Reed went the distance with the Moore era of Swamp Thing, reading the collected editions whenever she found herself with a moment, a coffee, or a drink.
“To my surprise, I became quite obsessed with them,” she said. “Alan Moore’s run of Swamp Thing is so exquisitely beautiful, and the language is so rich and vibrant, and full of just love, and hope, and also fear.”
That run, from 1984 to 1987, famously re-positioned Swamp Thing away from his initial origin into something more horrific and, at the same time, more wondrous. And though it seems the new television series will take its cues from those stories, it is unclear if it will employ the key idea from that era — is Swamp Thing a transformed man named Alec Holland (played by Andy Bean in this series) or a creature who merely thinks he is Alec Holland?
Swamp Thing himself is played by actor Derek Mears in a full body suit. The look of the character is outstanding and faithful to the comic book design. And as Reed explained, having a man on set playing Swamp Thing is part of the point.
“There is a life force within what is seemingly a plant, and there’s a beating force behind that. Derek really brought his entire soul to this character, and I don’t know what I would’ve done without him,” she said. “He really gave everything in every single scene that we had together. If I didn’t have him in the suit, if I didn’t have his eyes to look at, I’m not sure how I would’ve believed it myself. And it created such a great relationship.”
As teased in some of the trailers — and as any Swamp Thing reader will tell you — the relationship between Abby and Swamp Thing becomes surprisingly intimate. Asked if viewers not aware of the Moore storyline will be ready to see a Gothic romance within the series, Reed suggested the success of The Shape of Water primed audiences for unusual love stories.

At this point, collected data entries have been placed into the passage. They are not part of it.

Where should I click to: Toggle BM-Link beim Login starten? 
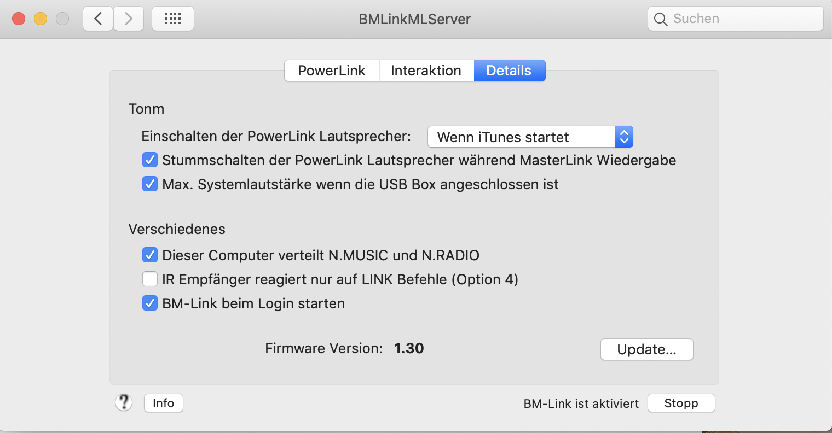[150, 303]
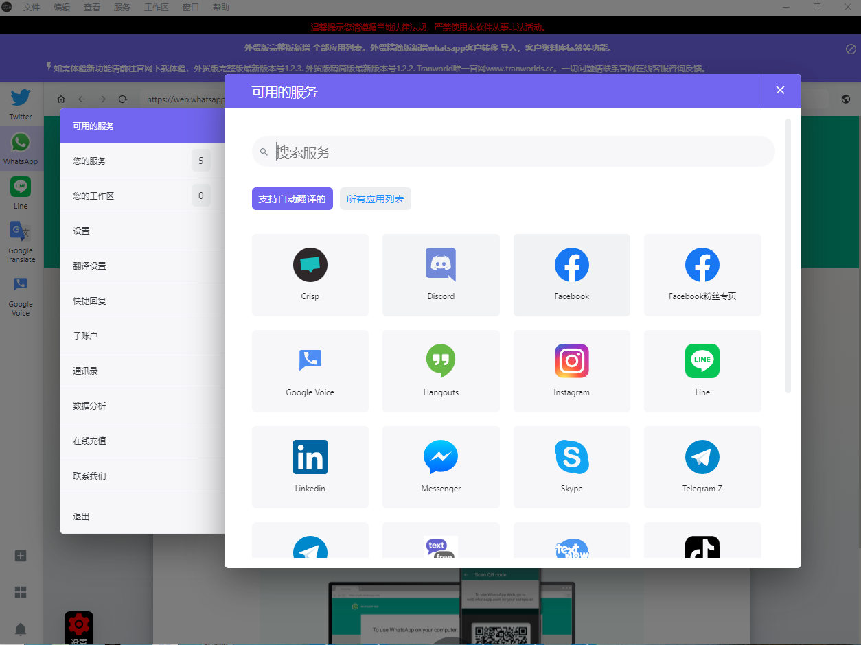Viewport: 861px width, 645px height.
Task: Open the 服务 menu
Action: coord(122,8)
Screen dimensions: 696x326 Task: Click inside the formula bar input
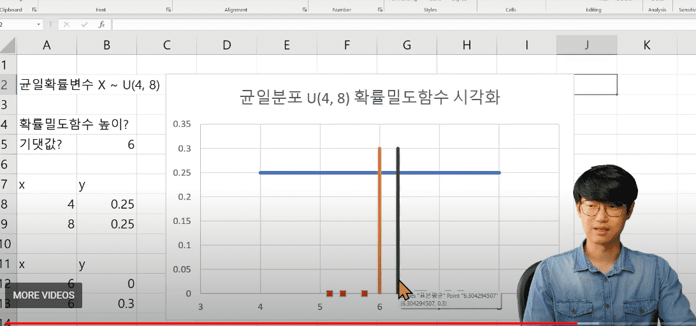tap(403, 24)
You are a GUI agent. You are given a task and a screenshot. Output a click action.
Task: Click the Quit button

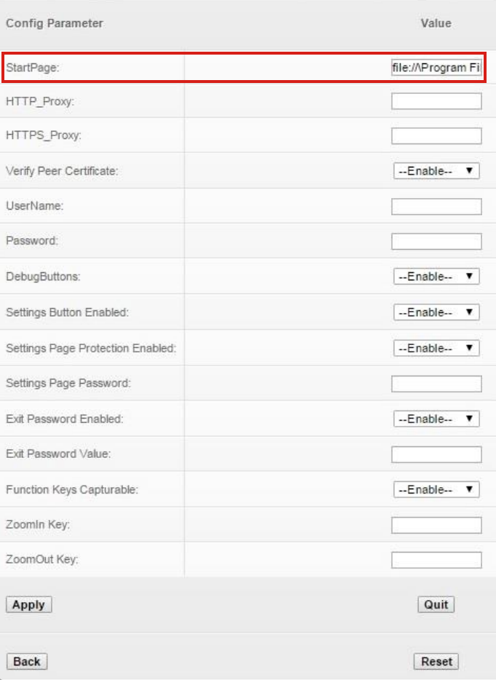436,604
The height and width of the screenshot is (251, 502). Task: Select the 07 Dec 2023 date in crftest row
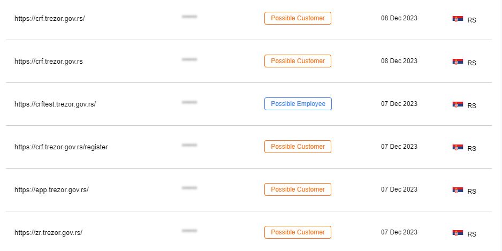(x=399, y=104)
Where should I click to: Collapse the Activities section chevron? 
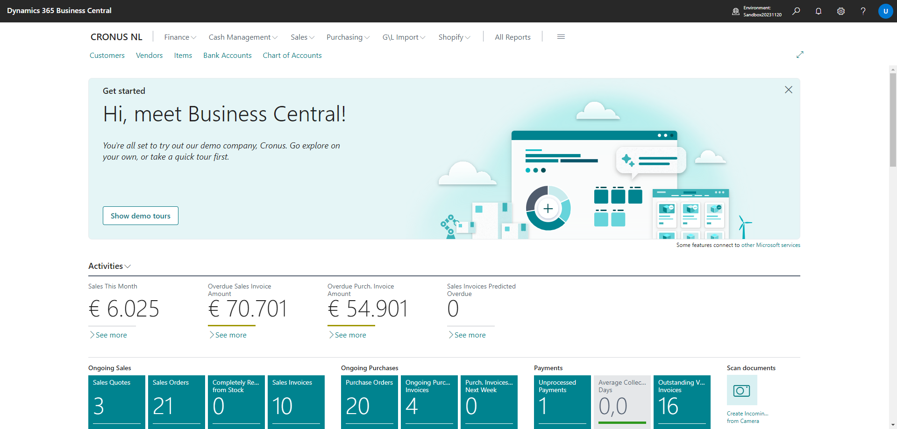[x=128, y=267]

“I think it was jarring to watch that kind of relationship [at first], but inevitably, it was about love and how that will ultimately conquer anything, including tendrils,” she said. “Hopefully, our audience will embrace it.”

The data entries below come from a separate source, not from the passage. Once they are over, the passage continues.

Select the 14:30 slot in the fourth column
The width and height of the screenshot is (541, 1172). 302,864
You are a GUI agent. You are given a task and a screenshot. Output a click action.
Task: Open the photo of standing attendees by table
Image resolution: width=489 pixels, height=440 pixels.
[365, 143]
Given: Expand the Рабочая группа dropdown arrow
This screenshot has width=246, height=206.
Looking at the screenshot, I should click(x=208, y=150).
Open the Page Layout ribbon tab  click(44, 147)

She added that the Moore comics, where the romance was first realized, continue to be popular because the story comes from a very human place. While she hopes that is what viewers will take from the storyline, but expects the romance will lead to plenty of discussion regardless.
“I’m sure people will love it, hate it, and there will be a lot of jokes and memes. But I can say that it really moved me. And so therefore I hope it moves other people as well.”
Swamp Thing debuts Friday, May 31 on DC Universe.